An article in the Washington Post last week prompted me to remember the history of our rhetoric on Kyoto, global warming, and developing countries.
Since at least the 1990s, polluting industries and their friends in elected office have argued that until developing countries such as India and China are required to reduce their own greenhouse gas emissions under the Kyoto Protocol, the U.S. should not be bound by it. They claimed that this would be unfair, and that our industries would be rendered uncompetitive by the treaty’s costs. This disingenuous claim is instead causing us to miss out on global opportunities.
In 1997, the Byrd-Hagel Resolution garnered 97 of 100 senate votes, calling for the U.S. to boycott any agreement that didn’t include greenhouse gas commitments by developing countries. Since then, the resolution has been co-opted and misinterpreted by those who oppose any action on global warming, who argue that the resolution was the equivalent of a congressional rejection of Kyoto. Senator Byrd has since said numerous times that the resolution has been taken out of context. At the time, many senators considered the resolution’s call to be merely for action by developing countries to adopt clean energy technologies, address deforestation, or take other steps to help mitigate global climate change — not be required to live up to the same obligations as developed countries like the U.S. After all, developed nations already caused most of the global warming problem and it is our responsibility to take the first steps to remedy it.
Demonstrating that reducing greenhouse gas emissions is not only relatively inexpensive but also a smart business proposition will prompt others will follow. Already, Kyoto has led to projects in developing countries that would not have otherwise happened: reforestation projects, windpower projects, and capture of landfill pollutants. (Check out the World Bank’s carbon finance activities). As a result of forgoing environmental leadership, our environmental and clean energy companies are missing out on opportunities overseas and are becoming less competitive. The vast majority of hybrid gas-electric cars on American roads are not from American companies. Without market signals to invest in clean and efficient technologies, our companies have little incentive to be at the cutting edge of these new markets. A mandatory cap and trade program such as the one advocated for by Senators McCain and Lieberman is the most efficient way to address global warming — it allows the market to find the winners and losers.
At the time Byrd-Hagel was passed, the U.S. Department of Energy was working cooperatively with developing nations in Latin America, as well as India and China, to open markets to clean technologies and put in place sound policies and regulations to level the playing field for renewable energy and energy efficiency investments. Energy companies lauded efforts to support their competition in these new markets and new joint venture opportunities with companies in developing countries.
Now, China has not only passed a more stringent fuel economy requirement for automobiles than the U.S., but has also called for a halt and formal environmental review of all planned power projects (worth over $10 billion) — in part due to concerns about global warming.
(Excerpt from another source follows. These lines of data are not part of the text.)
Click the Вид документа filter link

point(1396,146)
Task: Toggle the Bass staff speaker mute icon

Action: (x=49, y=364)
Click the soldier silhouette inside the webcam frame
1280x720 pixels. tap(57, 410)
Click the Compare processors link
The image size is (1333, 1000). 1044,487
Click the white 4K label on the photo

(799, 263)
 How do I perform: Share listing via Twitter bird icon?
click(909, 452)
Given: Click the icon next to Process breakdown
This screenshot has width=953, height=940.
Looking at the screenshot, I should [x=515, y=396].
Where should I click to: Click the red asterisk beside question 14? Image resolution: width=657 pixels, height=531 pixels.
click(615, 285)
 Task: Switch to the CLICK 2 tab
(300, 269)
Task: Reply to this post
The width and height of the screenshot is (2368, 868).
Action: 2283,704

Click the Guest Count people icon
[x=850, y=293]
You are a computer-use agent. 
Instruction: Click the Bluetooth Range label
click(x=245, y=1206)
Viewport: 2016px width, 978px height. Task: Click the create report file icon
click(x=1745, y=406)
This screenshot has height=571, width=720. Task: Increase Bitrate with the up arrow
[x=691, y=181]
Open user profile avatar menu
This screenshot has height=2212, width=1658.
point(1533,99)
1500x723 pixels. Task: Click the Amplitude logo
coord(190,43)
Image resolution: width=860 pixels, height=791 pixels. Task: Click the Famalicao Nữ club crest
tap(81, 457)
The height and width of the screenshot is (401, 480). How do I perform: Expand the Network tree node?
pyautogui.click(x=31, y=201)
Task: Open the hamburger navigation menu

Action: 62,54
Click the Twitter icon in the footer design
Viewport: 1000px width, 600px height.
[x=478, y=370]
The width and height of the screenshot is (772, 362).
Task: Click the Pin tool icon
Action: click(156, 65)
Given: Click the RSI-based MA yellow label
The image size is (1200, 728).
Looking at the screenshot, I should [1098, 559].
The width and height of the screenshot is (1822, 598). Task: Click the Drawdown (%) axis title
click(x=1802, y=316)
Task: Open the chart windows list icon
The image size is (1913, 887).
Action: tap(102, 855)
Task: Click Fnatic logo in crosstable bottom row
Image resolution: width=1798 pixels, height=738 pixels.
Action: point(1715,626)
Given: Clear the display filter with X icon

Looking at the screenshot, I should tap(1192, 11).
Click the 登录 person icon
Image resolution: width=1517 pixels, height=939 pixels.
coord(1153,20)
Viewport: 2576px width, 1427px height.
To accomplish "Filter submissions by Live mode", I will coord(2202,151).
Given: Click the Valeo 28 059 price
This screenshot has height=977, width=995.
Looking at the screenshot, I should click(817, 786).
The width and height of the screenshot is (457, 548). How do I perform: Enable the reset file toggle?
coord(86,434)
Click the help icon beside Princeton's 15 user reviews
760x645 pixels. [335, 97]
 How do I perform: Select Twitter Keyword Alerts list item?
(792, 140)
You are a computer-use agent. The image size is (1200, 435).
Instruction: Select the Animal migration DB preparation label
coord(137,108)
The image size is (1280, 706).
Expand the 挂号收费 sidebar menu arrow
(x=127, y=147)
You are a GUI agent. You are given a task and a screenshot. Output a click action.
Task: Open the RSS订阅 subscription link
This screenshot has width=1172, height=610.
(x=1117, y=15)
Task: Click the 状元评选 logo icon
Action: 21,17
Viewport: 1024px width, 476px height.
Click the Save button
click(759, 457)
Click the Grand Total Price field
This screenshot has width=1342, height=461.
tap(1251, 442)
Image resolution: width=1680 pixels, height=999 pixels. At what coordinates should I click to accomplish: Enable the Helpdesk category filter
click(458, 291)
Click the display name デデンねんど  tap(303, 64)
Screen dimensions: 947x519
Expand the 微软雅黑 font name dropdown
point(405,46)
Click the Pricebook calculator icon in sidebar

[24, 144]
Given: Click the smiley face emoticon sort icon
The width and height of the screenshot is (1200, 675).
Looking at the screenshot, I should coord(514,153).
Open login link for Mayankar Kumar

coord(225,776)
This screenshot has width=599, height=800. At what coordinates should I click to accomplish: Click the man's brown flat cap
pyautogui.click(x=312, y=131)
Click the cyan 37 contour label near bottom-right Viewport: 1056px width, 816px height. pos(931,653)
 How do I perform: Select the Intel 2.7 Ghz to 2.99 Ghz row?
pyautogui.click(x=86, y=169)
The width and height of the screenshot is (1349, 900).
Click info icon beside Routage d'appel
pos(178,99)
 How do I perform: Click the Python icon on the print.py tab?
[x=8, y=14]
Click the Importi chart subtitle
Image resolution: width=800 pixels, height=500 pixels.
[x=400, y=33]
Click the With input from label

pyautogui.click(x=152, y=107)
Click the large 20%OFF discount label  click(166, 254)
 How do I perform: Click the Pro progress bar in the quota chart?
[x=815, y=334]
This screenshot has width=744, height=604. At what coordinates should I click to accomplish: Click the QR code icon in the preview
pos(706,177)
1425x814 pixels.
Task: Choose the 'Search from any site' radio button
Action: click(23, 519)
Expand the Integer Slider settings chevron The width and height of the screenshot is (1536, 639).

But the Bush administration and Congressional leaders continue to claim that inaction by developing nations is a central reason why the U.S. should not sign Kyoto — or even support the McCain-Lieberman bill. If the U.S. really wants developing country action to address global warming, why has the U.S. Department of Energy’s renewable energy and energy efficiency international budget been reduced to near zero under the Bush administration? Because the U.S. wants to promote international cooperation to address global warming? It seems that perhaps some in the administration would rather keep the convenient excuse that because developing nations are not acting, neither are we. They do so at a cost to our economy and our future.